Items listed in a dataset
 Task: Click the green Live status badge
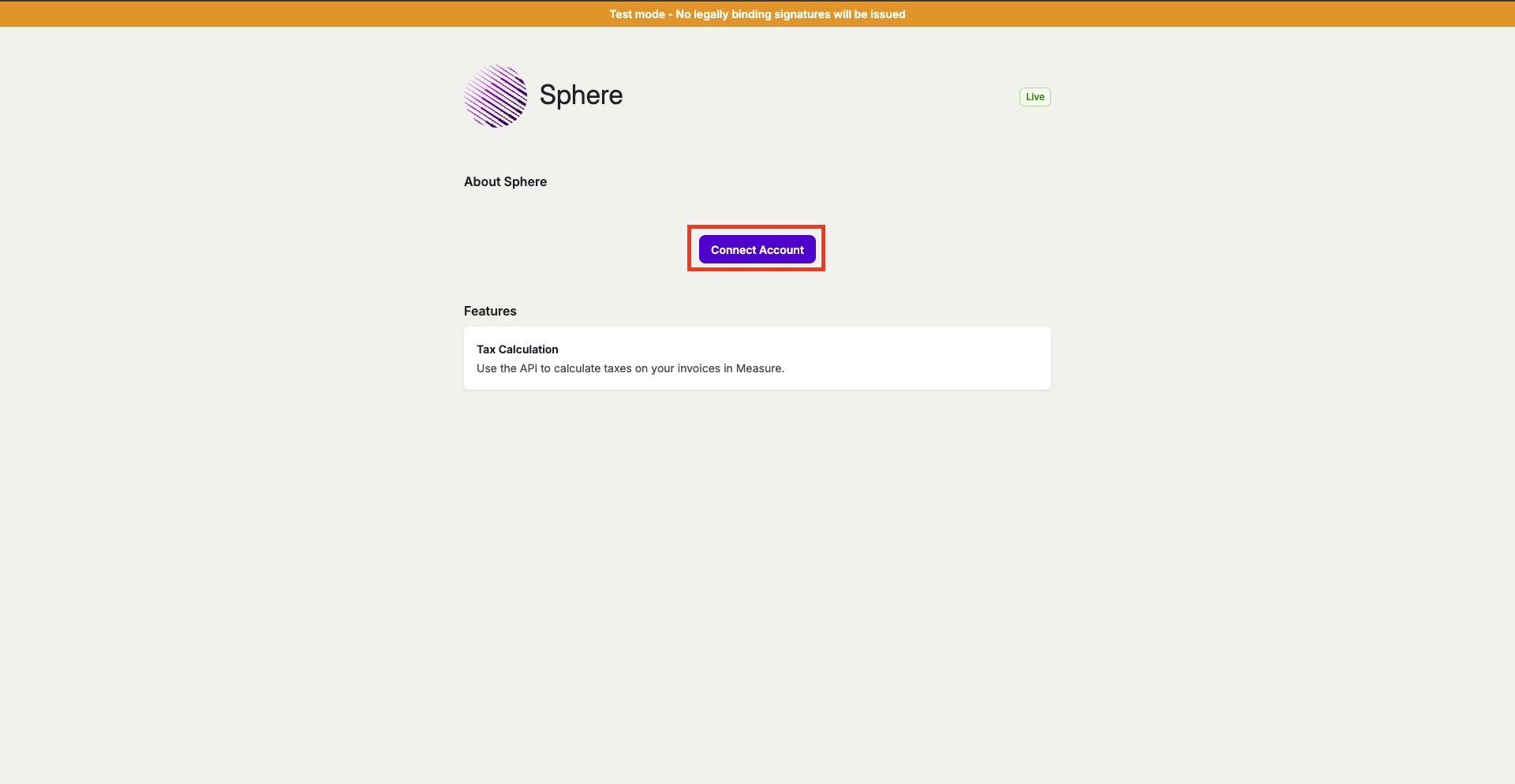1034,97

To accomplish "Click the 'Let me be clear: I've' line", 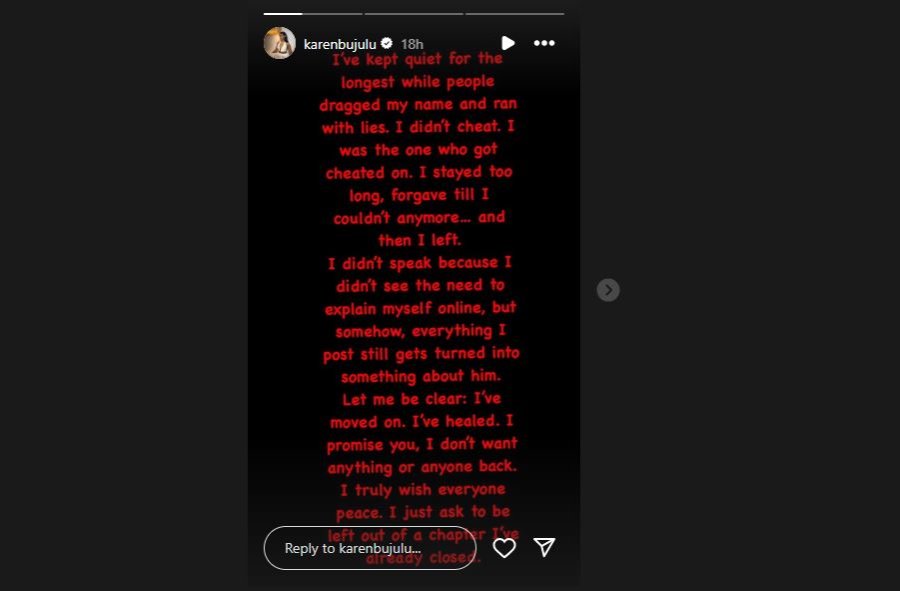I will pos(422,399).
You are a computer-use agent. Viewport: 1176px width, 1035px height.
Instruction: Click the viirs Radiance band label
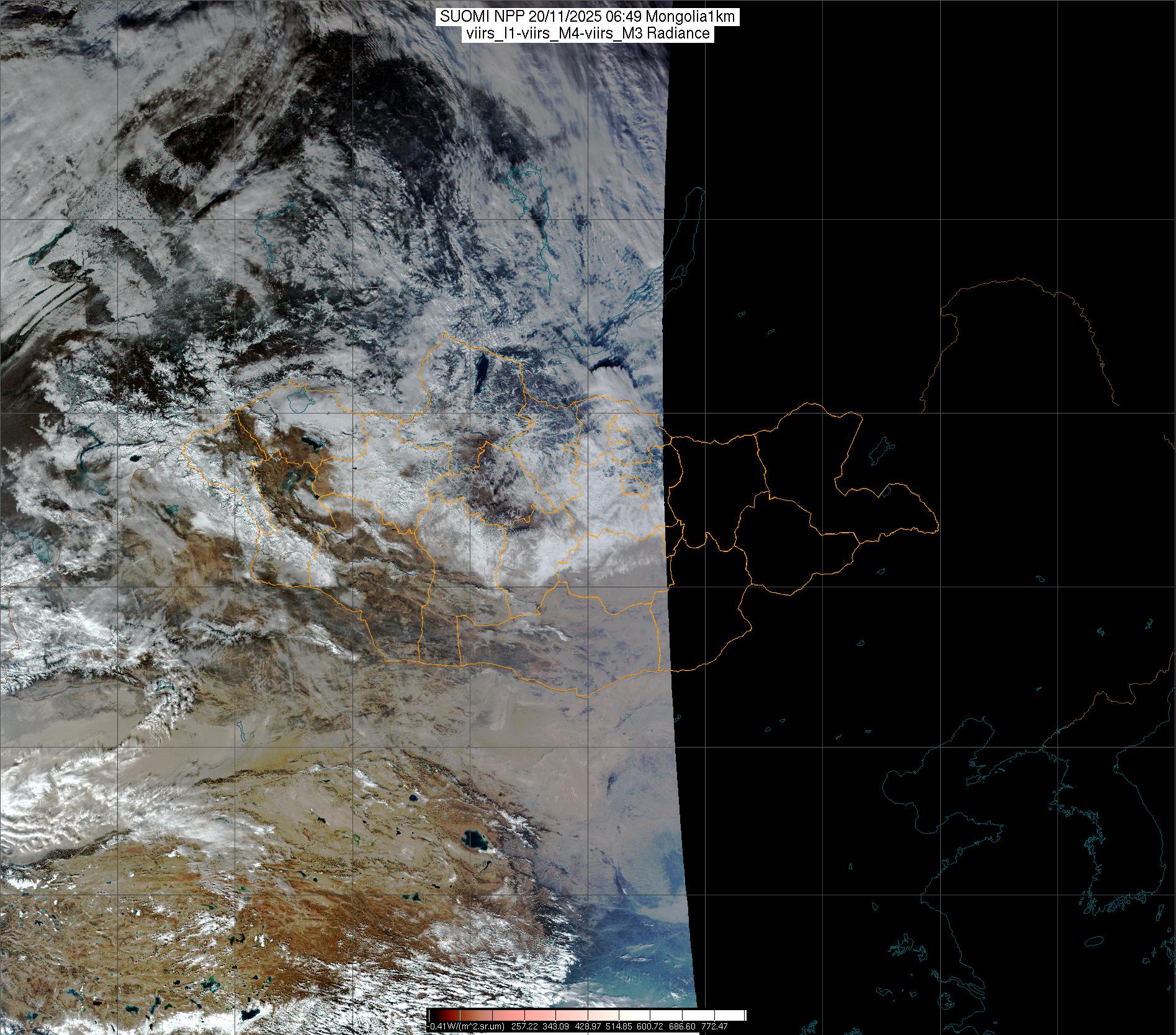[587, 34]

**Exercise:** What is needed is an exact copy of the lines from the one containing "Instruction: Click the" through the last line of the records, with every picture left out.

**Result of this exercise:**
Instruction: Click the viirs Radiance band label
[587, 34]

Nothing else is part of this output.